Restate exactly, and only, the lines from the one with "Open the video library icon in sidebar" through the end of the data, with both of those end lines kept. Drop any pictures.

Records from a collection
★ ★ ★ ★ ★ ★ ★
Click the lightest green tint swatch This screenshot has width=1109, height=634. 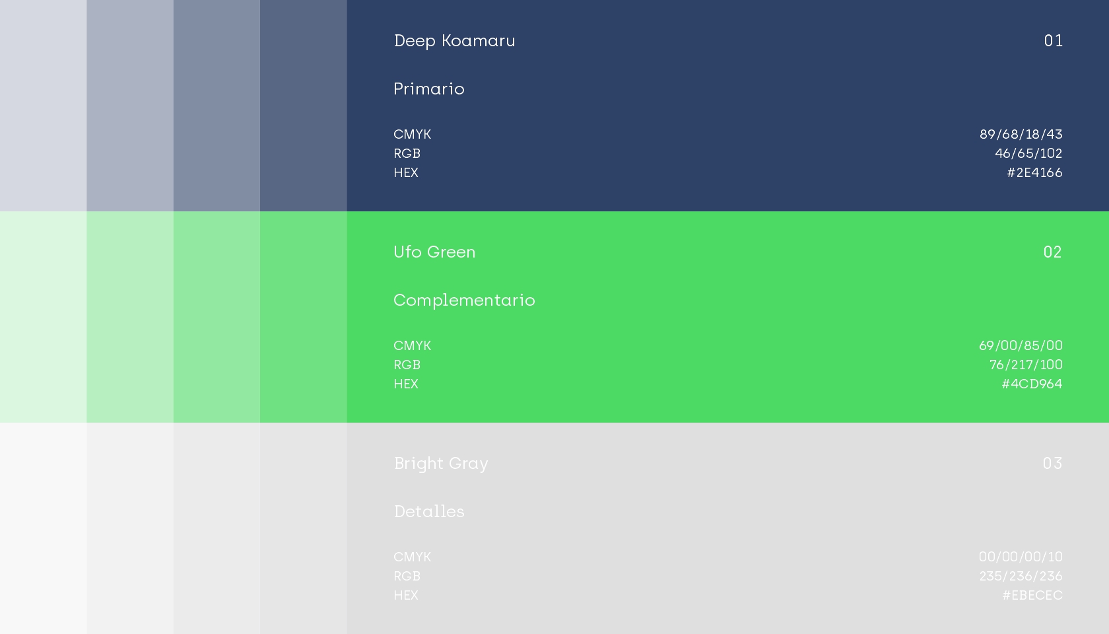tap(43, 317)
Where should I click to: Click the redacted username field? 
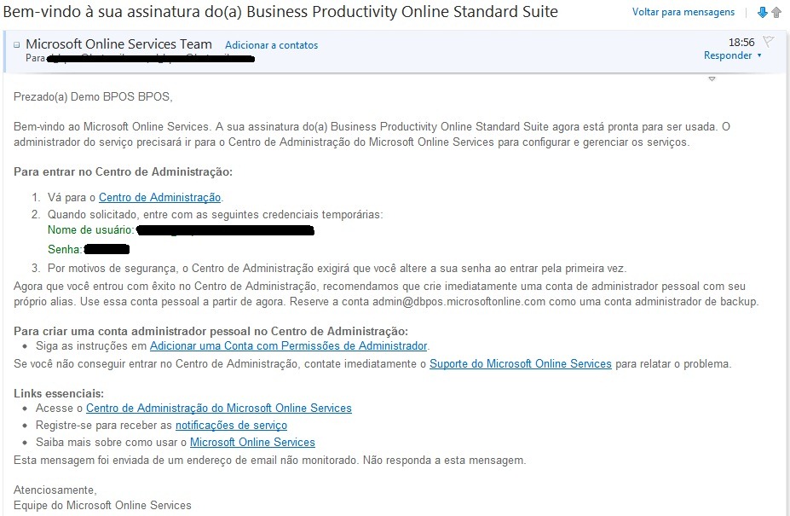point(225,230)
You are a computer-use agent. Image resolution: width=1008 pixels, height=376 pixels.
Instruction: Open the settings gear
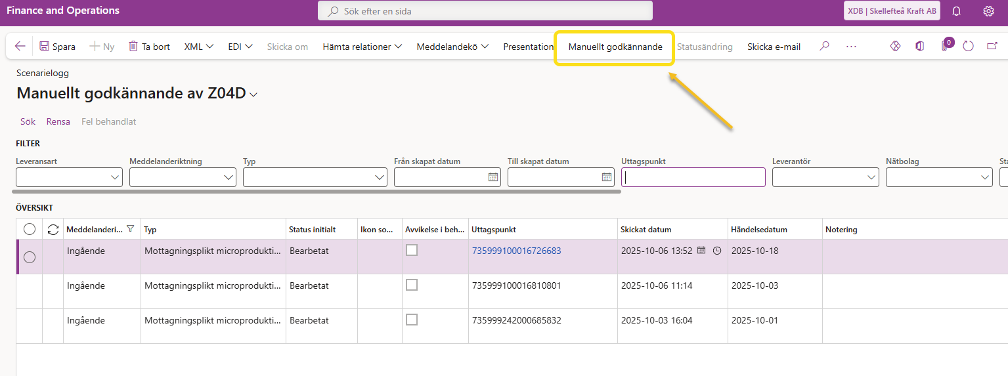(988, 11)
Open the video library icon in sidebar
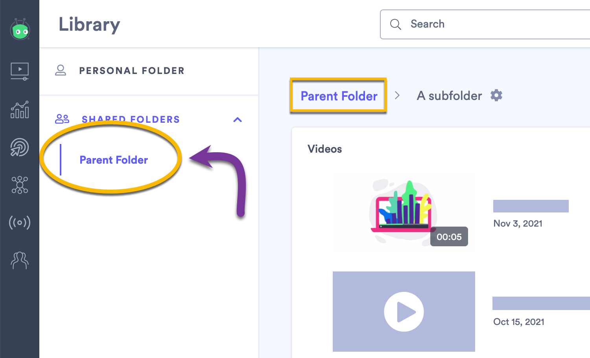This screenshot has height=358, width=590. click(19, 71)
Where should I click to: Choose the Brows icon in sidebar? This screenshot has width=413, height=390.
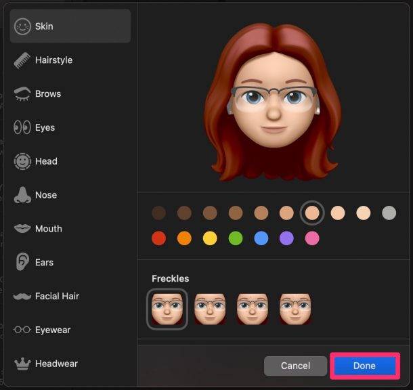pos(23,94)
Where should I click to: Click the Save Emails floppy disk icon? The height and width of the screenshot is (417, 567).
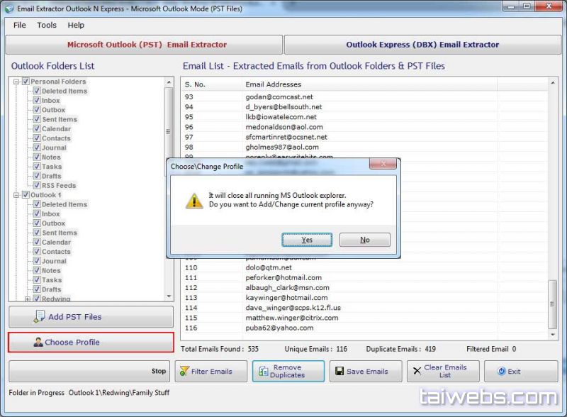coord(339,371)
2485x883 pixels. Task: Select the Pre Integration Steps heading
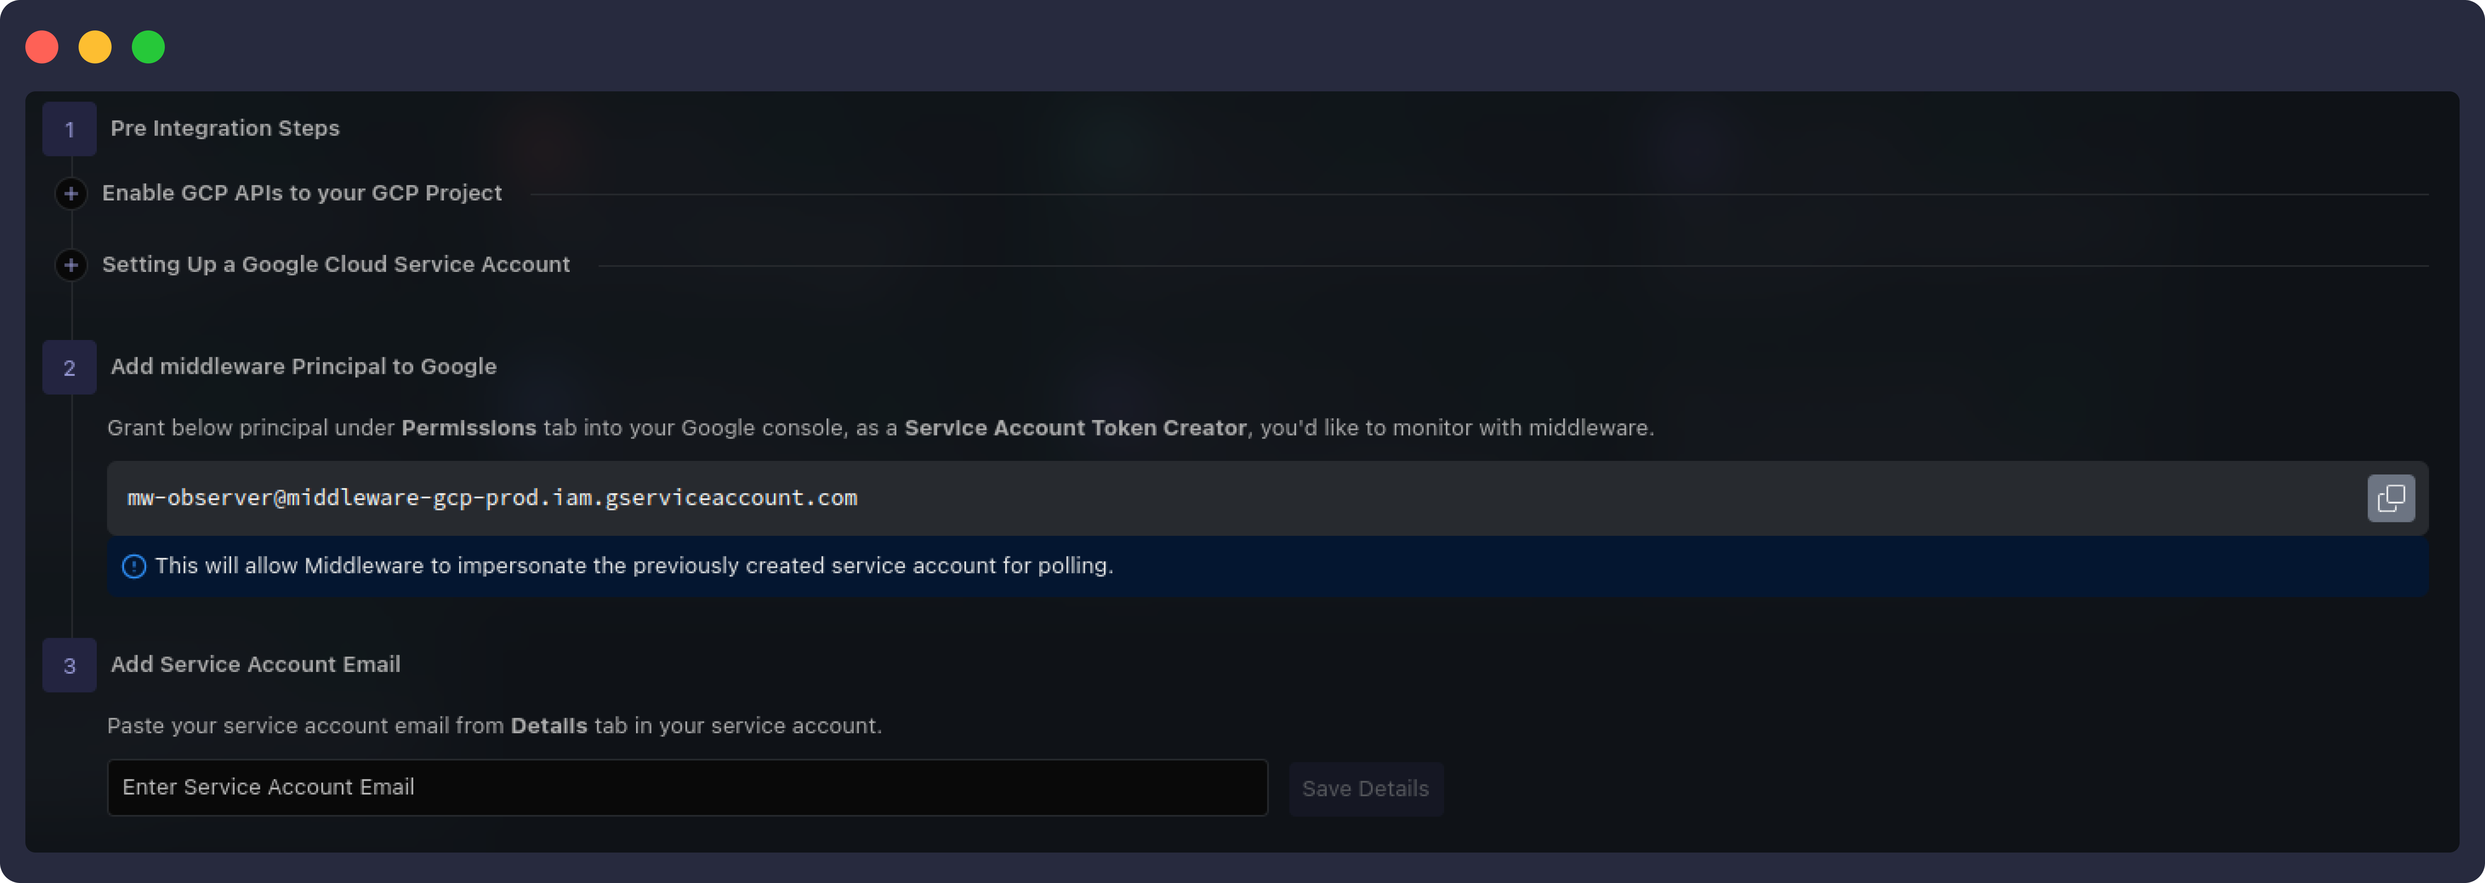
★ ★ ★ ★ ★ ★ ★
Response to the exercise:
Open the video library icon in sidebar
This screenshot has height=358, width=590. click(19, 71)
Where should I click to: Choose the Brows icon in sidebar? This screenshot has width=413, height=390.
pos(23,94)
Where should I click to: Click the Save Emails floppy disk icon? The height and width of the screenshot is (417, 567).
coord(339,371)
2485x883 pixels. Task: Select the Pre Integration Steps heading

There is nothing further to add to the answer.